2. Island community assembly of arthropod biodiversity
Understanding how biological communities form, and why they differ
spatially and temporally, is a key objective in ecology. The integration
of phylogeny into the analysis of community ecology has provided new
dimensions for comparing and contrasting communities, within which
insular environments have proven to be useful sampling frameworks
(Emerson & Gillespie, 2008; Shaw & Gillespie, 2016). Island systems
can yield significant arthropod structuring and turnover over relatively
limited spatial scales and across entire assemblages (e.g.

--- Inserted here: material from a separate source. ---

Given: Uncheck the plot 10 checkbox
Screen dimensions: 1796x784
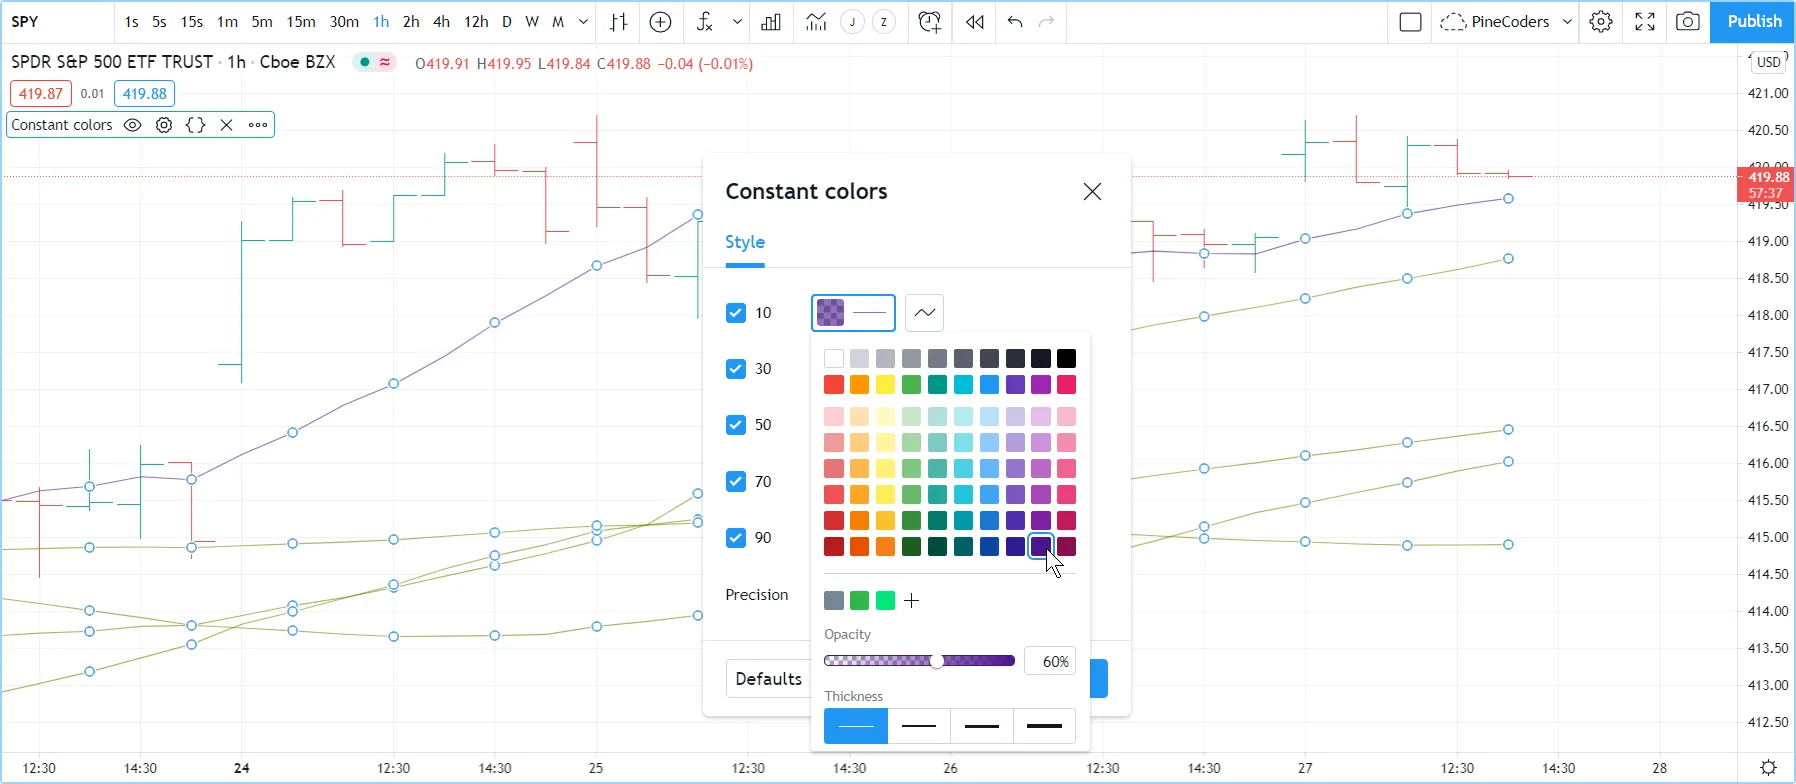Looking at the screenshot, I should coord(736,313).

Salces-Castellano et al., 2021). Such limited spatial dimensions allow
for fine-scale but geographically representative community-level
sampling to characterise the community assembly process. When executed
across multiple islands and coupled with remote sensing data, there is
much potential for an improved understanding of the factors that shape
such patterns (Bush et al., 2017).
Community-scale investigation to describe patterns and infer processes
for island biodiversity requires multiple site-based characterisations
of communities, which is a clear bottleneck in the case of the arthropod
biodiversity. Existing studies in this area have been limited to
specific arthropod lineages, such as beetles or spiders, for which
conventional taxonomical and molecular processing is time-consuming
(e.g. Malumbres‐Olarte et al., 2021; Antonia Salces-Castellano et al.,
2020). HTS barcoding provides an opportunity to increase both the
taxonomic and geographic scale of arthropod community sampling. When
combined with distribution data across gradients (e.g. elevation,
disturbance, island age) or trait data (e.g. dispersal ability, body
size), the opportunities for macroevolutionary and macroecological
unification become tangible. As a proof of concept, Lim et al. (2021)
applied wocDNA metabarcoding to characterise complete arthropod
communities across elevational gradients within the island of Hawaii.

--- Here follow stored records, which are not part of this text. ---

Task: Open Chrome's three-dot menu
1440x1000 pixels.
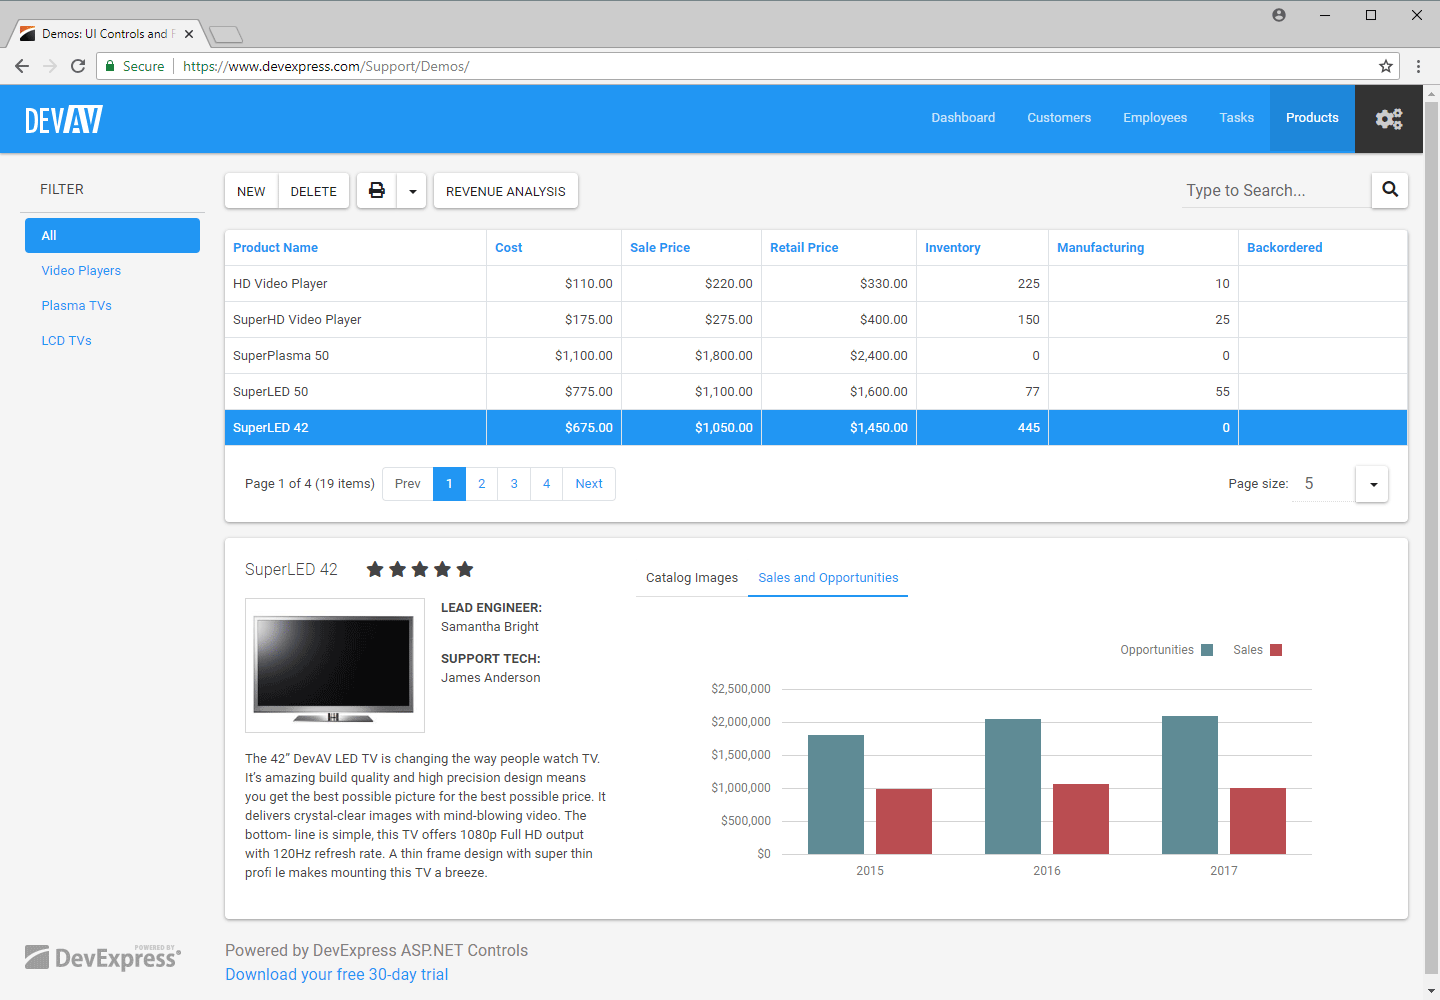Action: tap(1418, 66)
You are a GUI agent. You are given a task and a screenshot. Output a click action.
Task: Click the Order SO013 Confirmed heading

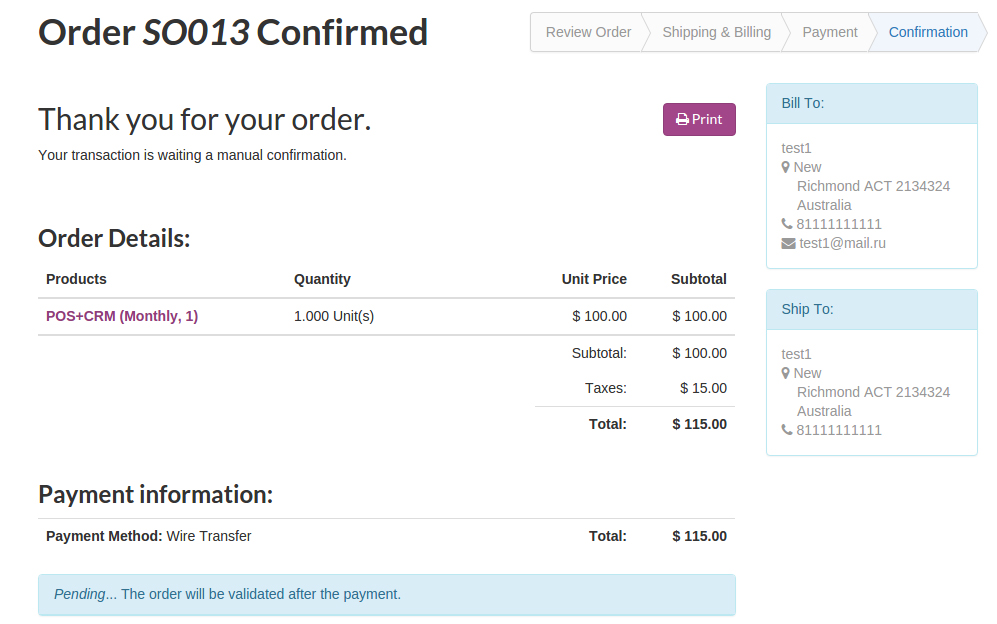point(233,33)
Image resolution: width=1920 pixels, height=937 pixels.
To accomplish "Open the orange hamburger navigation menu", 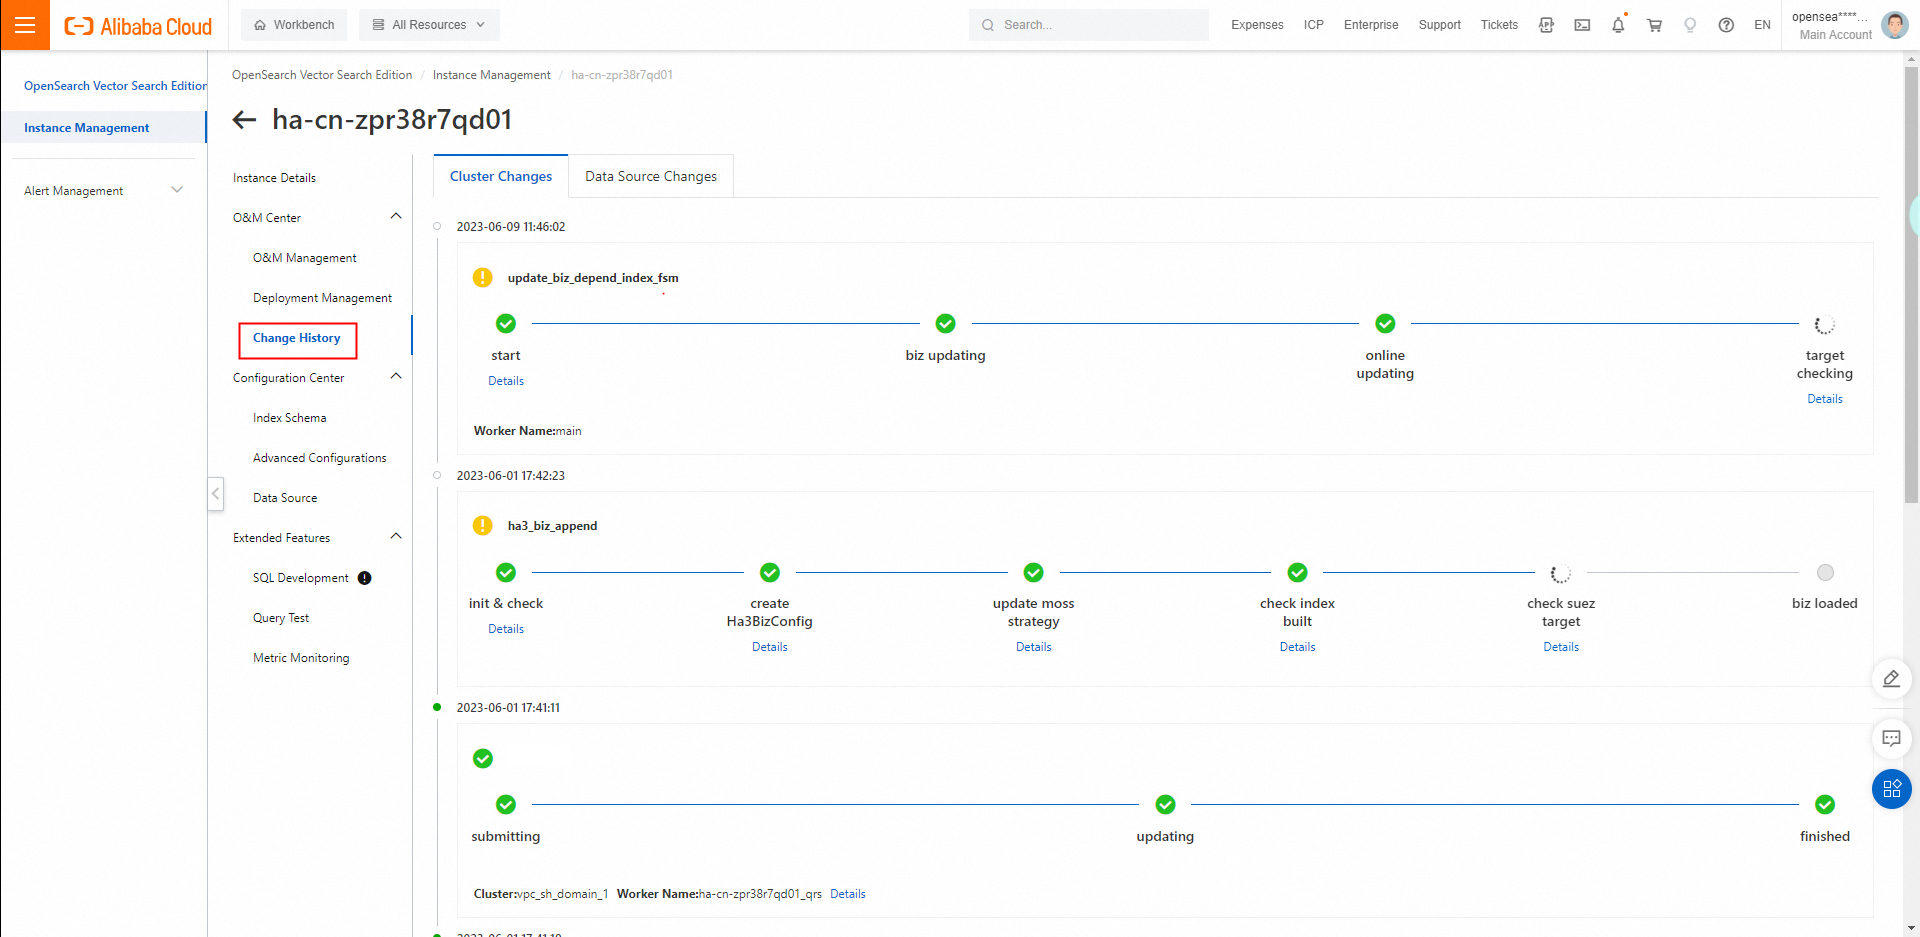I will click(25, 25).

They revealed that climatic niche conservatism is an important factor
shaping ecological assembly across elevation, thus implicating
topographic complexity as an important driver of diversification.

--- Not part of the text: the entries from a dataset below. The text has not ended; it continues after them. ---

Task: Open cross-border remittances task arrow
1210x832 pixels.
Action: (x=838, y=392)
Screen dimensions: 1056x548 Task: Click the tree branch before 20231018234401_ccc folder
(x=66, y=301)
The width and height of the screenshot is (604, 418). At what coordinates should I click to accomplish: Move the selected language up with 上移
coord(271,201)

Similarly, wocDNA metabarcoding approaches to characterise soil
arthropod assemblages on the islands of Tenerife and Cyprus have
revealed strong habitat filtering and dispersal limitations as drivers
of community assembly within islands (Andújar et al., 2022; Noguerales
et al., 2022 this issue).
Islands, particularly remote islands, offer much potential for
integrating intraspecific-scale analyses together with phylogenetic
sampling for the investigation of community assembly. Speciation
represents an important contribution to both the origin and evolution of
community structure on remote islands (Shaw & Gillespie, 2016), thus
providing opportunities to link diversification patterns within species
to patterns of speciation at higher levels. Community-level
intraspecific sampling on islands has seen less implementation, and it
is here that HTS barcoding can play an important role. As well as
recording species presence, HTS barcoding provides a measure of
haplotype variation within and across communities, thus addressing the
traditional Darwinian shortfall (defined as the lack of knowledge
regarding the evolution of lineages, species, and traits; Diniz-Filho,
Loyola, Raia, Mooers, & Bini, 2013) for arthropod island faunas. Thus,
alpha and beta diversity can be analysed for hyperdiverse arthropod
communities from genetic to different levels of taxonomic hierarchy to
understand how community-level processes drive macroecological and
macroevolutionary patterns. Processes that can be characterised include
the relative importance of stochasticity, isolation by distance, and
habitat or host-associated differentiation (e.g., see Andújar et al.,
2022; Noguerales et al., 2022; Arribas, Andújar, Salces-Castellano,
Emerson, & Vogler, 2021). Additionally, the extent to which species
diversity and genetic diversity covary can be derived from such data
(Vellend et al., 2014; Vellend, 2010). Overcast, Emerson, & Hickerson,
(2019) have recently described a mechanistic model of community assembly
that can generate linked patterns of abundance and genetic diversity
under an assumption of joint ecological and evolutionary neutrality,
allowing for the estimation of community abundance structure using only
intraspecific genetic variation. As proof of concept, this study
demonstrated that the abundance structure of spiders on the island of
Reunion could be accurately estimated from intraspecific variation from
barcode data (Emerson et al., 2017). Further theoretical developments
will be needed to fully exploit the potential of genetic community-level
data for unifying macroevolution and microevolution, together with
macroecology and microecology, and thus further advance island
biogeography theory (see Overcast et al., 2022, for a review).